Save for the TV, it's difficult to imagine any appliance or piece of furniture that most of us spend more time with every day than our bed. Unlike the television set, however, whose channels and program you can change all you want, there's not much you can do with a bed outside of the cosmetic once you've bought it and set it up. You either like its support or you don't. The mattress is either right or it's not. Because of the cost involved, making changes can be prohibitive for most of us, so it's important to get everything right when you make the buy.
Officials at Group 180 Personalized Sleep Experts think they can steer you correctly on every point: comfort, support, appearance, cost and delivery. Delivery? Well, yes, you've got to get the thing home, and the kind of bedding and support systems Group 180 manufactures and markets can't be tossed in the well of the minivan. And it needs to be set up in the customer's residence as well, and that can involve some expertise.
Group 180 and its suppliers take care of the manufacture of memory-foam mattresses, pillows, mattress protectors, adjustable bases and other accessories. It's that delivery and setup that's outsourced. That's where NonstopDelivery comes in. The Chantilly, Va.-based logistics services provider offers complete white-glove delivery and setup, though not from the client's showroom because Group 180's business model doesn't work like that.
Group 180 is a division of Fredman Brothers Furniture of St. Louis. For almost 50 years, Fredman has marketed bedding products under the Glideaway and Sleep Harmony brands. In addition to mattresses with adjustable bases that raise up, Fredman's product line includes foldaway and hideaway bedding. The Group 180 division markets largely the same type of products but they are sold almost entirely through temporary showrooms at home and garden shows, remodeling expos and state fairs, according to Sarah Anderson, Group 180 sales and service coordinator.
The company participates in at least 25 such shows around the country each year, she says. The sales pitch is targeted almost exclusively at homeowners who want quality bedding but at a lower price than brick-and-mortar stores can afford to offer. Anderson acknowledges that the adjustable bases can be ideal for the elderly, those with with sleeping issues or customers with limited range of motion, but the sales presentation does not emphasize that. Nor do sales staff target hotels, sleep centers or nursing homes, which might be expected to be among potential customers.
Orders taken at these shows are not filled there, of course. Fulfillment begins at Group 180's shipping department in St. Louis. From there, shipments are made to terminals close to the purchaser's home. That's where Nonstop takes over, though it offers complete cross-country linehaul services as well, says Steve Senkus, Nonstop CEO.

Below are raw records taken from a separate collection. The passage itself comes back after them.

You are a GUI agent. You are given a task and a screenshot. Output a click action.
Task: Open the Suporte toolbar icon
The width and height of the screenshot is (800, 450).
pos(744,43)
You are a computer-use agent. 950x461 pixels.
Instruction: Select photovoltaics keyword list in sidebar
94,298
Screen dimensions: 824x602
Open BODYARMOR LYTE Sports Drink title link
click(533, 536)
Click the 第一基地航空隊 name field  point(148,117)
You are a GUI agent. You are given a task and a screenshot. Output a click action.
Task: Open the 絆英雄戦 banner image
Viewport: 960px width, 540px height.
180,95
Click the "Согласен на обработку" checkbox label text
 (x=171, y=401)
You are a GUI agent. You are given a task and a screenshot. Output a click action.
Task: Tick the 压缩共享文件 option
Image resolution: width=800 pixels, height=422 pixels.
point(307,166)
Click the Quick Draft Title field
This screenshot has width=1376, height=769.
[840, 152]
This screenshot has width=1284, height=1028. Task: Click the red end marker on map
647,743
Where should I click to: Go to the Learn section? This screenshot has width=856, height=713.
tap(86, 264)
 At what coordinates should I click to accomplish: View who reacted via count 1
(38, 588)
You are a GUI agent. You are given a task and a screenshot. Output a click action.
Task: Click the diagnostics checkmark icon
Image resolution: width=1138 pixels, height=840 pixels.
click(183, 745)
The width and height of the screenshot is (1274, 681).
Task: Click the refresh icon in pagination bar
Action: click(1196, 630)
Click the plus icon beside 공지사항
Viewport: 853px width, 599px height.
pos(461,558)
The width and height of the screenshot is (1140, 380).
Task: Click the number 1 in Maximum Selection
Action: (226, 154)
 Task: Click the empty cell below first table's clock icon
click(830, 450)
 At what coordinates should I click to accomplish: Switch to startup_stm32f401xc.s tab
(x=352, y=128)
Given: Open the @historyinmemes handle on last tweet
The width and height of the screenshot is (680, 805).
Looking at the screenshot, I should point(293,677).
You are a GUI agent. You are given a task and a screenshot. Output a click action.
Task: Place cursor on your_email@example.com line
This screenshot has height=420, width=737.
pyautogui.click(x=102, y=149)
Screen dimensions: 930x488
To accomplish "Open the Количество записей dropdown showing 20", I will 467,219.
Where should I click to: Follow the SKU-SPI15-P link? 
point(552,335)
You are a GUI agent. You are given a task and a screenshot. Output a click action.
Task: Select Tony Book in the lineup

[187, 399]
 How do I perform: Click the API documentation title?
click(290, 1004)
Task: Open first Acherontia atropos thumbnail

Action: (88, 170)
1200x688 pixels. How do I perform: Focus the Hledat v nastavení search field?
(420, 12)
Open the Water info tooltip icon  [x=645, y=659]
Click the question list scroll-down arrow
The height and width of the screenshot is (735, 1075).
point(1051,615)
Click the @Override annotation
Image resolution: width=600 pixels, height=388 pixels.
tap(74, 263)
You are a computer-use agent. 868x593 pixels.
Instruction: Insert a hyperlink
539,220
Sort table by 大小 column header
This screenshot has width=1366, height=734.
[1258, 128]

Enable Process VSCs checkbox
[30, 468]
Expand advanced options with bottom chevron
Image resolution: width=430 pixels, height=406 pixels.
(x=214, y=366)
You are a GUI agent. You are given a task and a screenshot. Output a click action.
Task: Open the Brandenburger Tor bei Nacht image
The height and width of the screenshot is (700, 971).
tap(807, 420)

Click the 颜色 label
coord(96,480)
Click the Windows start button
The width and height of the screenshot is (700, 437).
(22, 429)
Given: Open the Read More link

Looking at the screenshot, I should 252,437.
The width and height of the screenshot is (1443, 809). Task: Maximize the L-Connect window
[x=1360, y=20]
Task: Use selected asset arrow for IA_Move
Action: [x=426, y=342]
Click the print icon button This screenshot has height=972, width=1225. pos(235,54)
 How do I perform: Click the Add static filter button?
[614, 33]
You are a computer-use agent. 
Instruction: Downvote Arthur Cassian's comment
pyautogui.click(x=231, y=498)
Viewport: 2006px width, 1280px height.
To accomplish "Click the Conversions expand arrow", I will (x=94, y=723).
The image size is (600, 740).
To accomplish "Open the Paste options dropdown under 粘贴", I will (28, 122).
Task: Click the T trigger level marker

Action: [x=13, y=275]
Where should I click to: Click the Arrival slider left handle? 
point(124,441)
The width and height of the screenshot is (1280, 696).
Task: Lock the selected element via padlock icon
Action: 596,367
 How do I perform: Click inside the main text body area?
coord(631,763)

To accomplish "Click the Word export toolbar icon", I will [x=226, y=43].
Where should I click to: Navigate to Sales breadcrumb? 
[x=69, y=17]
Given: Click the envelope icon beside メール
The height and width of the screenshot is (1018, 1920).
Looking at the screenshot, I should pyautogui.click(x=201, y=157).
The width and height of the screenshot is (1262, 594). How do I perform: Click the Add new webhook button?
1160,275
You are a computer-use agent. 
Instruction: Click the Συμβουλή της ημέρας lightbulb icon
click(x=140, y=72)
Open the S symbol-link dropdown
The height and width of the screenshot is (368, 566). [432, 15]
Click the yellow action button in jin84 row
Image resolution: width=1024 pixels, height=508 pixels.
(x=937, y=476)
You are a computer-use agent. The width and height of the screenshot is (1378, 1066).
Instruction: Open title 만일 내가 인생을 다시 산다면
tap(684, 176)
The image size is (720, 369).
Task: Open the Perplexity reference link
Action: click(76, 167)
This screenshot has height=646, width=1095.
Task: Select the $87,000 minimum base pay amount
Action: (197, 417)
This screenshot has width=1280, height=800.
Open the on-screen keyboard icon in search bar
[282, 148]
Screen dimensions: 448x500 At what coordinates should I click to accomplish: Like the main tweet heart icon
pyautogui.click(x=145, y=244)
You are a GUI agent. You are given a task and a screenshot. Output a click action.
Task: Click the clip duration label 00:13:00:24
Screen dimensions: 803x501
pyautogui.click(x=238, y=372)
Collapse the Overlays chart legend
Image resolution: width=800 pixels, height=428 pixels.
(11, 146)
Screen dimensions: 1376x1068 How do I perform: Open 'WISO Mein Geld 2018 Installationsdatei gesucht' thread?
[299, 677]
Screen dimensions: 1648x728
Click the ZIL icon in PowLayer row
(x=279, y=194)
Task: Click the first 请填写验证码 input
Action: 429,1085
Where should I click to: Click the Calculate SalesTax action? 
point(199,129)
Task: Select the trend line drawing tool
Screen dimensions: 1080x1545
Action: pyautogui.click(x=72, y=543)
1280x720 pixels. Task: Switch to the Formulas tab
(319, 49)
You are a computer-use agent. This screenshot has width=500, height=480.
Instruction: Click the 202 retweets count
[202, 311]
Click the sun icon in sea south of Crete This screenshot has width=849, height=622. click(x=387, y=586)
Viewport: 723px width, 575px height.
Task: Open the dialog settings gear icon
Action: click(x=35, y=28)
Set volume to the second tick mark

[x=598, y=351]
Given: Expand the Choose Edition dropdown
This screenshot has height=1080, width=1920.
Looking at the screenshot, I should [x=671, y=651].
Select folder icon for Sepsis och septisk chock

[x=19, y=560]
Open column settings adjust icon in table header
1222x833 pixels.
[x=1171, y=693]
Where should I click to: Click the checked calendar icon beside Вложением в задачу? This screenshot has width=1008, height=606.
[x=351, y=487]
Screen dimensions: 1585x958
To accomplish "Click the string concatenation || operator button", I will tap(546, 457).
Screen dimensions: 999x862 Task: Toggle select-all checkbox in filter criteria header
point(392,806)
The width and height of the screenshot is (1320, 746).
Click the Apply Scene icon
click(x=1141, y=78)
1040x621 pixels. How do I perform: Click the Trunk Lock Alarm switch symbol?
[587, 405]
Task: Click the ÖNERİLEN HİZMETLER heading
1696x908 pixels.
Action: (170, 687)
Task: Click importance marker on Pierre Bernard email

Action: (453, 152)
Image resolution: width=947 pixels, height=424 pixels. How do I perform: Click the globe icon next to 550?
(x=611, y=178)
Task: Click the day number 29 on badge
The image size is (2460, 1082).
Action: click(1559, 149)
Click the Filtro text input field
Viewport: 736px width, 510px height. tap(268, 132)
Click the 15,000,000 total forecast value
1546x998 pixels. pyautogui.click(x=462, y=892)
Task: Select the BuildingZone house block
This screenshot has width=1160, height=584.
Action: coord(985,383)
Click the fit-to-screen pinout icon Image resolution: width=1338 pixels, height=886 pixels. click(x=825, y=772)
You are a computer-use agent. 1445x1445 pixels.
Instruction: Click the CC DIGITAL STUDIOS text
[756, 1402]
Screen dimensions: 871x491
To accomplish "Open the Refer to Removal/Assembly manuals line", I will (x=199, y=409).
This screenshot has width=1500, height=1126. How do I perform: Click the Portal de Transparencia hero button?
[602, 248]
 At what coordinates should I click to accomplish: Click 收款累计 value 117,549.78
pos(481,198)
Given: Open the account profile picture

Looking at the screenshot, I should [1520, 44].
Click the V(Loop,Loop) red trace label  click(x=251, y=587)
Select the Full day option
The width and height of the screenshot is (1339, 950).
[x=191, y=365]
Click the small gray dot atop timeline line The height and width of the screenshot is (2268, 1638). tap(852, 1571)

For the time being at least, the bedding company has opted to stay with other providers for the St. Louis-to-terminal delivery. The crucial link in the delivery process is the last mile and home installation, Anderson says. It was Nonstop's expertise in that area that prompted Group 180 officials to go with the Virginia provider in the first place.
Formerly, several providers were contracted only to make curbside delivery, says Anderson. With the change in the business model, a change in providers was required as well.
"We still do offer curbside service, but it's definitely not the preferred choice," she says. "Most of our customers demand in-home delivery, and Nonstop has nationwide reach. We also needed someone to assemble the headboards and bases and to take away the old bedding. So, I would say that customer service is definitely why we went with them."
While Nonstop offers a complete palette of delivery services, last-mile delivery is a large part of its business. Through its agents around the country and Canada, Nonstop makes more than 5,000 such deliveries each week for its client base, according to Senkus. Some of those contracts involve full transit service, from pickup at the customer's plant, warehouse or DC, all the way to final delivery.
Consolidation, of course, is the key to making the delivery business succeed. But there are single-transaction deliveries from time to time that can't be avoided. "That's just the nature of the beast."
In the case of Group 180, it ships an order to one of the estimated 200 terminals that Nonstop works with around the country. From there, agents consolidate and route freight in the most economical way that's consistent with delivery-window agreements with the provider's estimated 120 vendors. "We don't like to exceed those," says Senkus. For Group 180, deliveries can take one to two weeks, Anderson says, and Nonstop handles all delivery schedule communications with the customer.
Returns are infrequent, she says, but can occur due to customer dissatisfaction with color or some other factor. Nonstop is tasked with running the reverse process, which with bedding products can involve documenting delivery to a charity or even product destruction. Again, it handles the communications with the end user in terms of pickup, and with the shipping department in St. Louis.
Summing up, Anderson says of the partnership, "The customer satisfaction is great, and the line of communication is thorough and up front."